Is there, today, an attainable limit to the number of people in the world who can be talking on remote devices to each other at the same moment? A denial of service threshold?
Local overloads still routinely occur on both landline and mobile/cellular systems. The typical cause is a disaster or panic of some sort. Large assemblies of people in unusual places will often overwhelm cellular coverage even if the telcos bring in temporary mini-towers. Think outdoor concerts, parades, and such.
By contrast, venues like stadiums generally have extra provisioning built in to accomodate 50 or 70K people in a confined space. Even then, if suddenly everybody at an NFL or MLB game tried to place a call it ain’t gonna work.
What *has *changed from the Olden Tymes is the relative provisioning of local versus long distance capacity. It used to be that on those special holidays the demand for long-distance skyrocketed versus the usual load. Back in the 1960s some people only splurged on long distance calls a very few times a year. But all those people did it on Mother’s Day and on Christmas. Resulting in overloading the supply of long distance circuits.
Nowadays the base volume of long distance traffic is vastly higher compared to the base volume of local traffic.
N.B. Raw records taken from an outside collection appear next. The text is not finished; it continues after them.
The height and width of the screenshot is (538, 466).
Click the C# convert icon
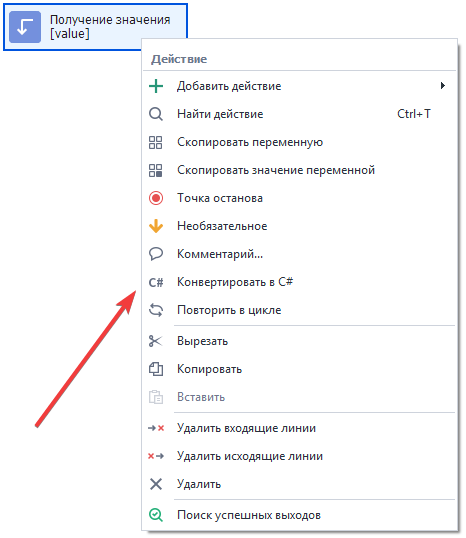(156, 282)
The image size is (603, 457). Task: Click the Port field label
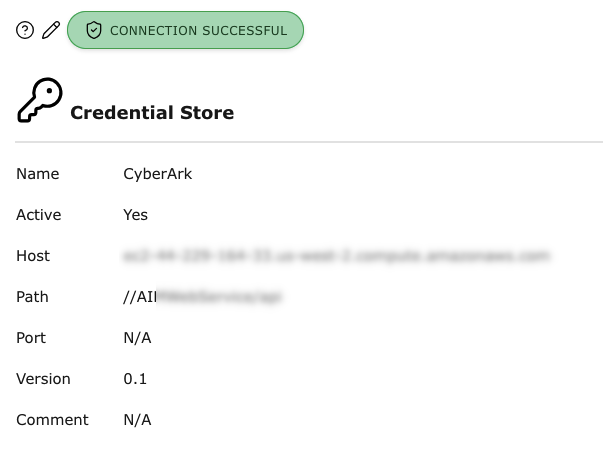click(x=31, y=338)
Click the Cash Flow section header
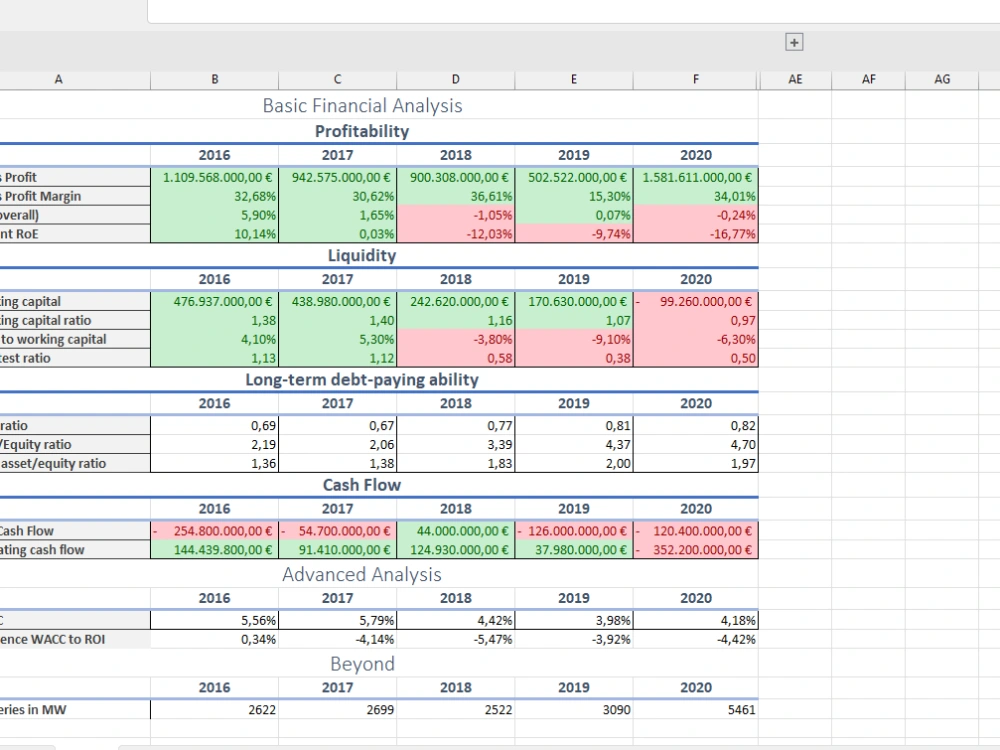1000x750 pixels. tap(362, 484)
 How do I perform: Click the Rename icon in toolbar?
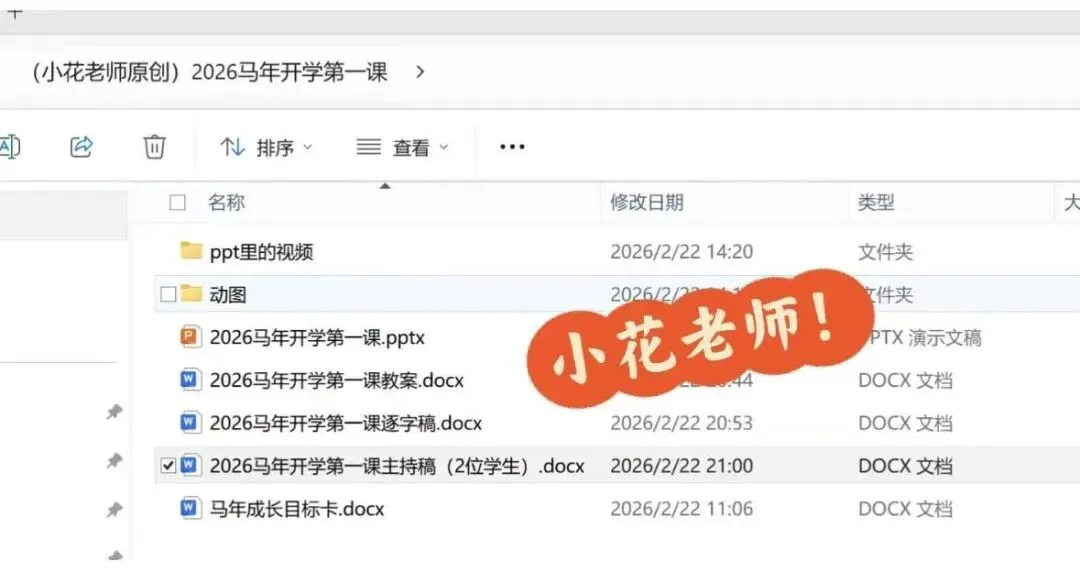pos(10,147)
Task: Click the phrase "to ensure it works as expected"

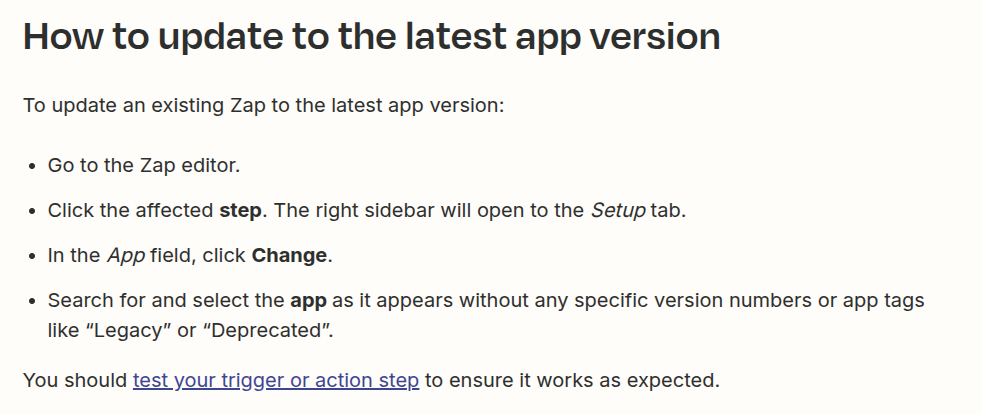Action: tap(571, 380)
So the provisioning is greater too. As well, not so many people have to call on Mother’s Day specifically because they probably called yesterday or the day before anyway.
So it becomes much more difficult for end users to overwhelm that part of the system.
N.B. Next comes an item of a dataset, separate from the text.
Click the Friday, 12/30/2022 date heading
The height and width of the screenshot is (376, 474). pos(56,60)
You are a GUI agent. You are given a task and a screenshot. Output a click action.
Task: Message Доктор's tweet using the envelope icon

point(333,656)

As to the rest of the world …
You’re a seasoned world traveler. As you well know some areas have pretty decrepit infrastructure prone to all the same problems. I’ve never tried to place a long-distance call from a small town 150km from Bangalore to another small town 150km from Chennai. But I bet it’s a fraught experience. Especially on holidays.
That contains the core point of the modern world. Ther is vastly more IP traffic than voice. Almost all the bandwidth in the world is in the form of data, and only a small amount is dedicated voice. All are digital in modern systems, but the underlying protocols are different. It used to be that voice and data shared the same infrastructure, typically using ATM, and IP traffic was reticulated over the same ATM system as the voice links. Nowadays ATM is waning and the shift is to run IP traffic directly (not making use of the circuit switching nature of ATM) and further, to even use the IP link for voice. Quality of service issues are the main problem. Basic IP doesn’t have the same level of QoS as ATM, and additional protocols to try to bridge the gap are used. But Voice over IP (VoIP) is now a pretty much an established thing, and many people use it instead of a conventional home phone.
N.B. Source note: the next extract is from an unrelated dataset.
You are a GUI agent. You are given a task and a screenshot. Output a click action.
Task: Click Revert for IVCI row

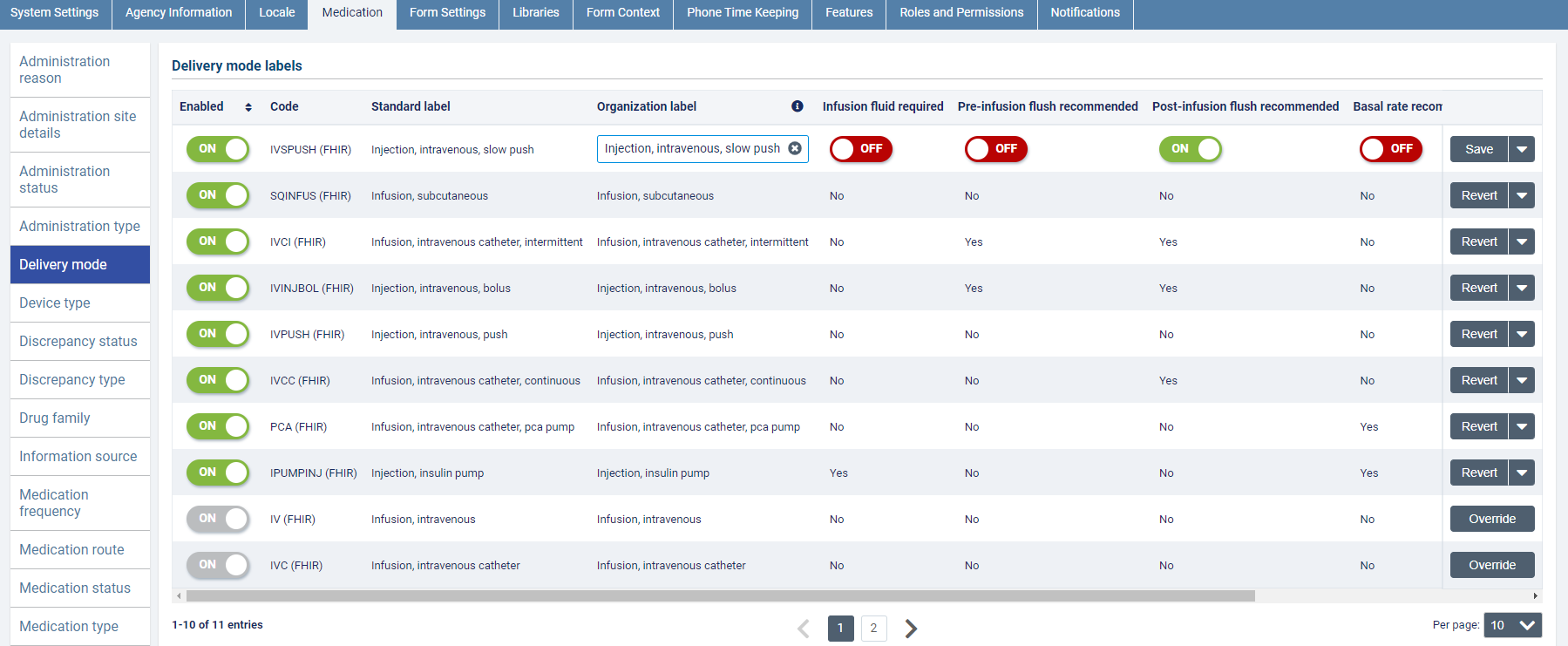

So currently there is vastly more bandwidth carrying IP traffic in the world, and so long as you can get a voice channel (ie via Skype, or VoIP) you will not see the same level of congestion as on basic voice links. But there are bottlenecks. Mobile data is still limited within each cell - not everyone in a cell can use data at once. And many parts of the globe are still running with much older infrastructure, including analog trunk lines and mechanical exchanges (or worse).
Right now, it would not surprise me if everyone in the US could make a Skype or VoIP call from home to the home of another person in Europe without the infrastructure overloading. (Apart from perhaps the core servers that control call initiation.)